Beware of overflow. You may wish to use a pair of integers to store charges (e.g., one integer for dollars, and one for microdollars).

(Added Sep 28) There are times when we have not defined what your scheduler should do. For example, if only spot instances are runnable, and they all bid the same, which one should run? As another example, what if there are only reserved processes, but the reservations don't add up to 200%? In any of these cases, you should still run something (don't waste CPU). You can use any reasonable method to choose which process to run in such cases (e.g., pick randomly or with round robin).

(Added Sep 28) Lotteries should be held independently on each core. For example, if a process reserves 20%, that process might have 10 out of 100 tickets on each core (or 100 out of 1000, or whatever you decide).

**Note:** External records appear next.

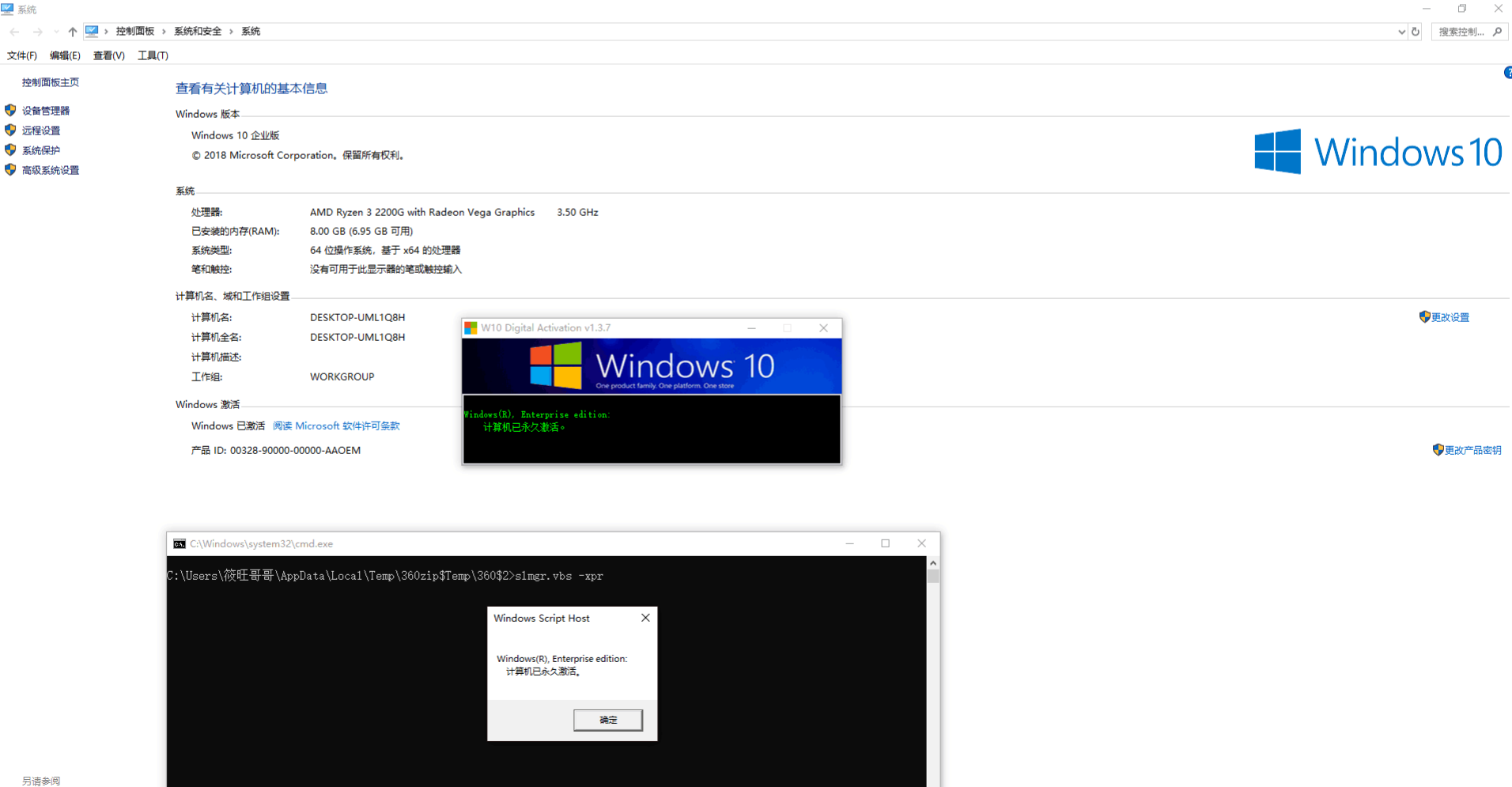Click the help question mark icon

click(1506, 72)
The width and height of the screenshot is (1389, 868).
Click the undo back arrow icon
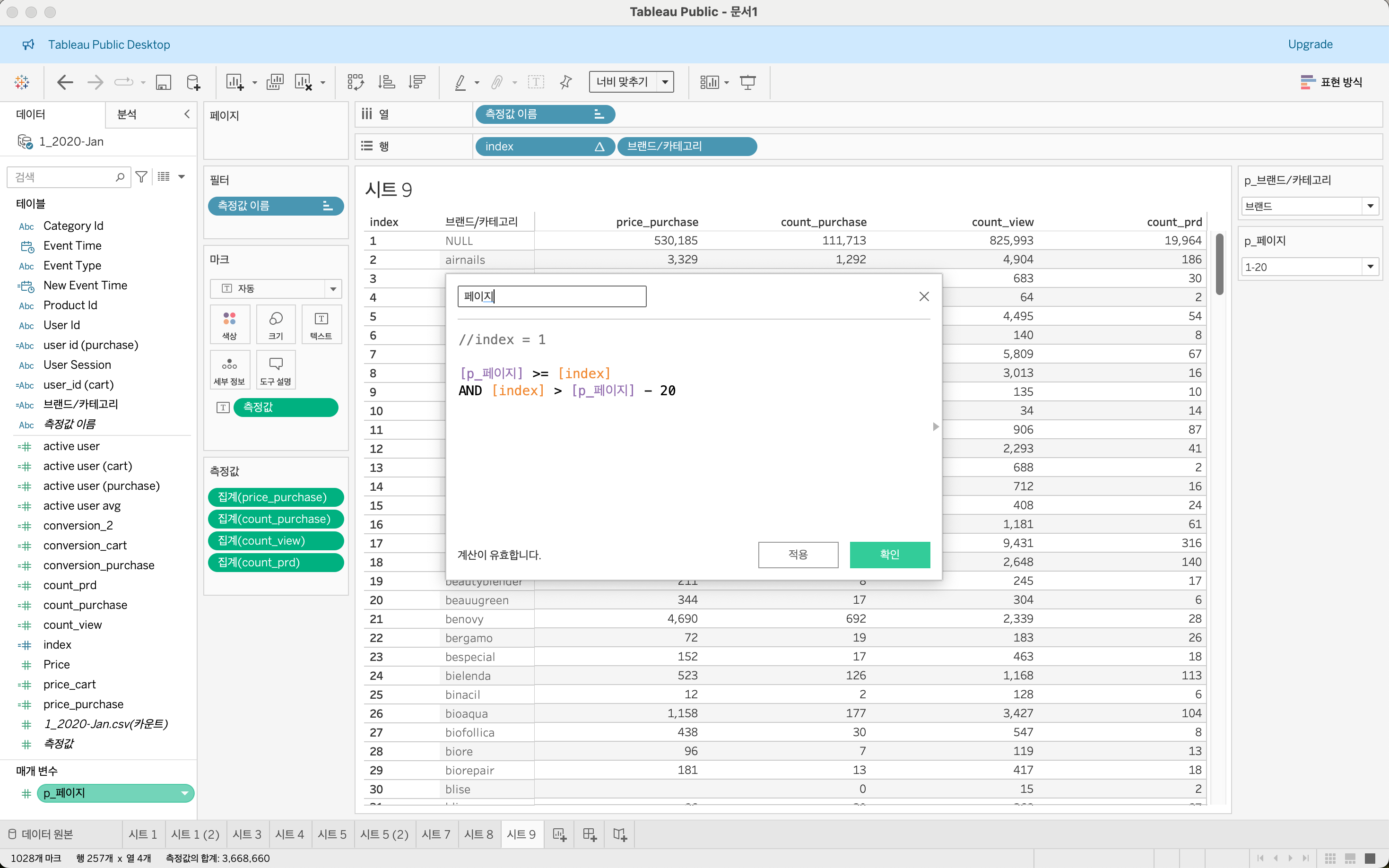65,82
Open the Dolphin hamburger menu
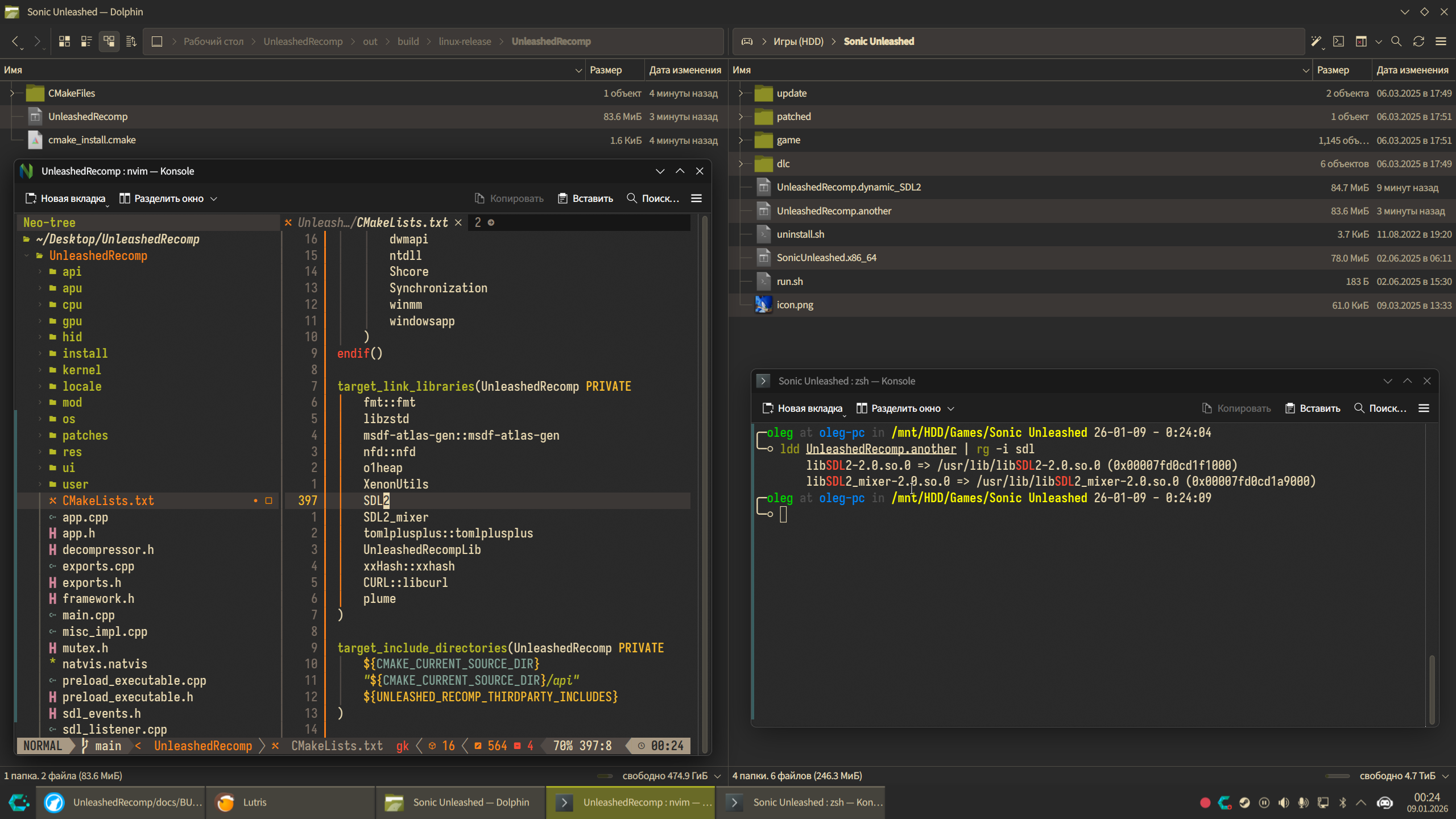1456x819 pixels. 1441,42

(Added Sep 28) Currently in xv6, a process can only run on one CPU at a time (you will fix this in a later project). Thus, sometimes processes may have trouble using their full reservation. Processes with higher reservations should get more CPU time, but the fact that a process may get less than its reservation does not always indicate a bug, especially when a large percent is reserved.

(Added Sep 28) One concern is that because processes default to being spot processes with a bid of 0, a new process may never get a chance to set its reservation. You may optionally let each new process run for free for a short time after launch if you like.

The Code

The source code for xv6 (and associated README) can be found in ~cs537-2/ta/xv6/. Everything you need to build and run and even debug the kernel is in there.

You may also find the following readings about xv6 useful, written by the same team that ported xv6 to x86: xv6 book.

Particularly useful for this project: Chapter 9

What To Turn In

Beyond the usual code, you'll have to generate one or more graphs that help you argue your implementation is correct. In a file called graphs.txt, give the file names of your graphs, and briefly explain how the graphs show your code is correct. For example, you could show that reserved processes receive their correct share of CPU time, and that spot processes pay less for CPU time but have less predictable performance.